Financial warfare is a non-traditional threat that can achieve strategic objectives. Following a financial attack, network-wide assault or military intervention can be expected. A financial attack is an invisible way of fighting which exceeds the boundary of traditional military conflict and therefore there is a lack of monitoring for such a threat at the moment.

Therefore, the need to analyze the link between financial safety and national military safety, quickly putting in place measures to secure both is pressing. An effective course to build offensive/defensive capabilities against a financial war is to gather consensus from different departments on the threat posed by financial attacks, cultivate experts in different domains, design an exercise with critical scenarios to simulate mode of attack, different geopolitical incidents and possible outcomes.

(Author is a researcher with Keen Risk Solution)

INSET

Zheng Gang

Mankind’s First Financial War Exercise In History

In 2009, the US Pentagon conducted the first financial war game in the world. This simulation exercise was the culmination of months of preparation. It was conducted between March 17-18 in a physics laboratory at the John Hopkins University.

The exercise simulates a global financial crisis where the reserve status role of the US Dollar comes under assault by other nations. Participants must determine what the US should do to defend. The 2-day exercise seeks to find out what modes of attack opponents will adopt through role-playing, how various geopolitical scenarios may affect international finance and what measures nations can adopt.

Participants in the game came from the US military, intelligence service, Rand Corporation, as well as representatives from investment banks and hedge funds. Participants were divided into 6 teams; a white team acted as referee while the 5 other teams were Russia, China, US, Pacific nations (Japan, Taiwan, South Korea) together in one team and Europe and the IMF together in the last team.

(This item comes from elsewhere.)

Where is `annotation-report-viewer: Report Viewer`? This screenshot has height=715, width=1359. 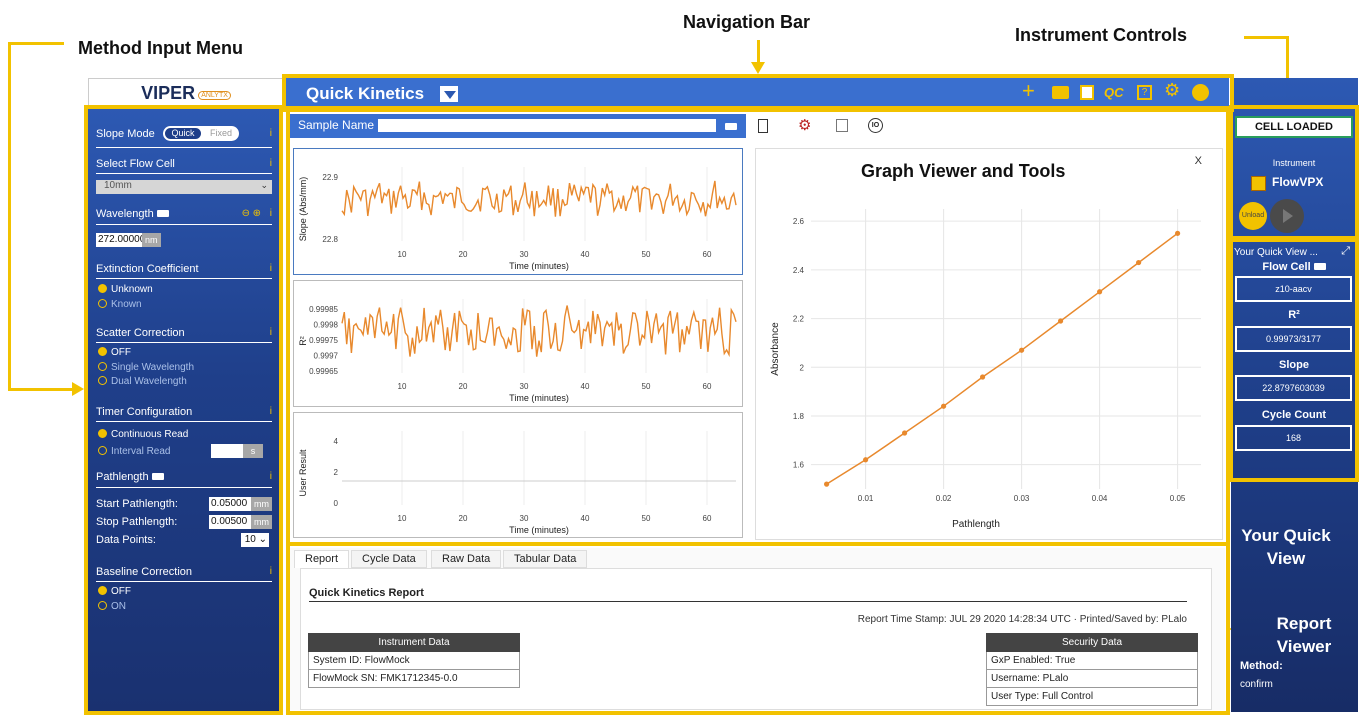 annotation-report-viewer: Report Viewer is located at coordinates (1304, 635).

This was the game scenario:

1. Russia announces that she will move her gold reserves to Switzerland.

2. Russia conducts bilateral talks with Japan to stop using US Dollar for energy transactions.

3. Russia persuades China to join the arrangement.

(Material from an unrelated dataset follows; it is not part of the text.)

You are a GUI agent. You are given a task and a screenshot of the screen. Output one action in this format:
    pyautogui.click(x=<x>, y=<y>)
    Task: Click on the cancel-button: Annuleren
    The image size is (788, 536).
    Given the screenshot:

These arrangements constitute an assault on the pole position of the USD. Additional scenarios in the simulation included potential collapse of North Korea, rising tension between China and Taiwan, Russia manipulating price of natural gas and opposing countries printing fake US Dollars to spoil its reputation. Modes of attack reflected:

1. The secretive nature of a financial assault.

2. The level of integration the world has arrived.

3. The use of middle men, shadow companies to escape monitoring.

4. Using information-lag and time-lag to carry out feints and attacks on multiple locations.

5. Geopolitical conflicts.

6. Global disasters.

7. Epidemics.

The above were used to simulate outcomes to participating nations economy, financial markets.

After several engagements, Russia was turned back by a US-centered alliance but retains a minor victory. In view of the background of the exercise and the strengths and weaknesses of the participants the US is found to be overall strongest with existing loopholes; Russia may lose but with its own resources remains self-sufficient.